#### PROMPT:
Take the records below and retype them line by line, from the first line through the one containing "The width and height of the screenshot is (492, 836)."; stop there.

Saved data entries
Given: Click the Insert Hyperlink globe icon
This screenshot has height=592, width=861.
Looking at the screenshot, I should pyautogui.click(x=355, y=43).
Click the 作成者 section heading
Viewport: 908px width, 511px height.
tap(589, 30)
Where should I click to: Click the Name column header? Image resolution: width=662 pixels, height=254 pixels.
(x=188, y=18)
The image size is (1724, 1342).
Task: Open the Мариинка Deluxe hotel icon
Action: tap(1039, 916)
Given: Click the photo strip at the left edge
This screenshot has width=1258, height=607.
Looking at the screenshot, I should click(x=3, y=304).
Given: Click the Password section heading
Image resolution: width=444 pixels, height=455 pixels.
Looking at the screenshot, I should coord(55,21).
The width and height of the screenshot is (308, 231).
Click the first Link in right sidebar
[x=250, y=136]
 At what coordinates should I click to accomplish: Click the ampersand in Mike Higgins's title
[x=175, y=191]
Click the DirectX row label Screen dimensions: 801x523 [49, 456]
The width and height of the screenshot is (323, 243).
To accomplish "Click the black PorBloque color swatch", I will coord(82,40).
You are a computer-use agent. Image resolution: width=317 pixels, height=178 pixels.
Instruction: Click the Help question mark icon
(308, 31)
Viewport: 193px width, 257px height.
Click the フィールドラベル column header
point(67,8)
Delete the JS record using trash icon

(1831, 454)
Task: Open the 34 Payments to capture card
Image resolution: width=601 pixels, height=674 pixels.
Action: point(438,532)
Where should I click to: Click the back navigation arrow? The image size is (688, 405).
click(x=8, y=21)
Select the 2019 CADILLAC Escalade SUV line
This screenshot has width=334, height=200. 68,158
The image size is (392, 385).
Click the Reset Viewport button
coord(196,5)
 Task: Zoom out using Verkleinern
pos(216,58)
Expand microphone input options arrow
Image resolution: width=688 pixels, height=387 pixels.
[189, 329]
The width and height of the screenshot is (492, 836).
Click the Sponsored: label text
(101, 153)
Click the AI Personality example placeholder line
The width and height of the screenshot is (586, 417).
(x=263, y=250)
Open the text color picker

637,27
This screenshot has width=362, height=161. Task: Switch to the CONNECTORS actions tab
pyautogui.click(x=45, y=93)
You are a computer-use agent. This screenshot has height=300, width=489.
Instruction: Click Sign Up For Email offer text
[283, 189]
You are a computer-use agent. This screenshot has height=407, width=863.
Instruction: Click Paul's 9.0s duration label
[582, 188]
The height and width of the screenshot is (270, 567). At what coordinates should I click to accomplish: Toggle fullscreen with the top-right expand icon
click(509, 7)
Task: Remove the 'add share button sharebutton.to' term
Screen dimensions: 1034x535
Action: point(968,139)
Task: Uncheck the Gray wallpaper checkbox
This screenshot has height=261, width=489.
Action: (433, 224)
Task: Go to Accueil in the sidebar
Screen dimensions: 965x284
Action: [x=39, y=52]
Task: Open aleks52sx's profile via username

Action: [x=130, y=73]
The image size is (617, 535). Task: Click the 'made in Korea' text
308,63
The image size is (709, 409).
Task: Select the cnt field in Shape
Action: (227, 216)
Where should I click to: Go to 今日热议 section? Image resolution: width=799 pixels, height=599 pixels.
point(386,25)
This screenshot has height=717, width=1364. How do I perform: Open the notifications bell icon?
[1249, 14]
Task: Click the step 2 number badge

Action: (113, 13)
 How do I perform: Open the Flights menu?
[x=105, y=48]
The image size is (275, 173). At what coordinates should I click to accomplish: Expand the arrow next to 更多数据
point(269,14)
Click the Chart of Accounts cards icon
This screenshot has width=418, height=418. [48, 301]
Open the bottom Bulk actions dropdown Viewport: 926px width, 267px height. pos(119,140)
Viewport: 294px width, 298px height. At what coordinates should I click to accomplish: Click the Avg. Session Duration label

#### EXERCISE RESULT:
Given: Click the Insert Hyperlink globe icon
This screenshot has height=592, width=861.
Looking at the screenshot, I should pyautogui.click(x=355, y=43).
Click the 作成者 section heading
Viewport: 908px width, 511px height.
tap(589, 30)
Where should I click to: Click the Name column header? Image resolution: width=662 pixels, height=254 pixels.
(x=188, y=18)
The image size is (1724, 1342).
Task: Open the Мариинка Deluxe hotel icon
Action: tap(1039, 916)
Given: Click the photo strip at the left edge
This screenshot has width=1258, height=607.
Looking at the screenshot, I should click(x=3, y=304).
Given: Click the Password section heading
Image resolution: width=444 pixels, height=455 pixels.
Looking at the screenshot, I should coord(55,21).
The width and height of the screenshot is (308, 231).
Click the first Link in right sidebar
[x=250, y=136]
 At what coordinates should I click to accomplish: Click the ampersand in Mike Higgins's title
[x=175, y=191]
Click the DirectX row label Screen dimensions: 801x523 [49, 456]
The width and height of the screenshot is (323, 243).
To accomplish "Click the black PorBloque color swatch", I will coord(82,40).
You are a computer-use agent. Image resolution: width=317 pixels, height=178 pixels.
Instruction: Click the Help question mark icon
(308, 31)
Viewport: 193px width, 257px height.
Click the フィールドラベル column header
point(67,8)
Delete the JS record using trash icon

(1831, 454)
Task: Open the 34 Payments to capture card
Image resolution: width=601 pixels, height=674 pixels.
Action: point(438,532)
Where should I click to: Click the back navigation arrow? The image size is (688, 405).
click(x=8, y=21)
Select the 2019 CADILLAC Escalade SUV line
This screenshot has width=334, height=200. 68,158
The image size is (392, 385).
Click the Reset Viewport button
coord(196,5)
 Task: Zoom out using Verkleinern
pos(216,58)
Expand microphone input options arrow
Image resolution: width=688 pixels, height=387 pixels.
[189, 329]
The width and height of the screenshot is (492, 836).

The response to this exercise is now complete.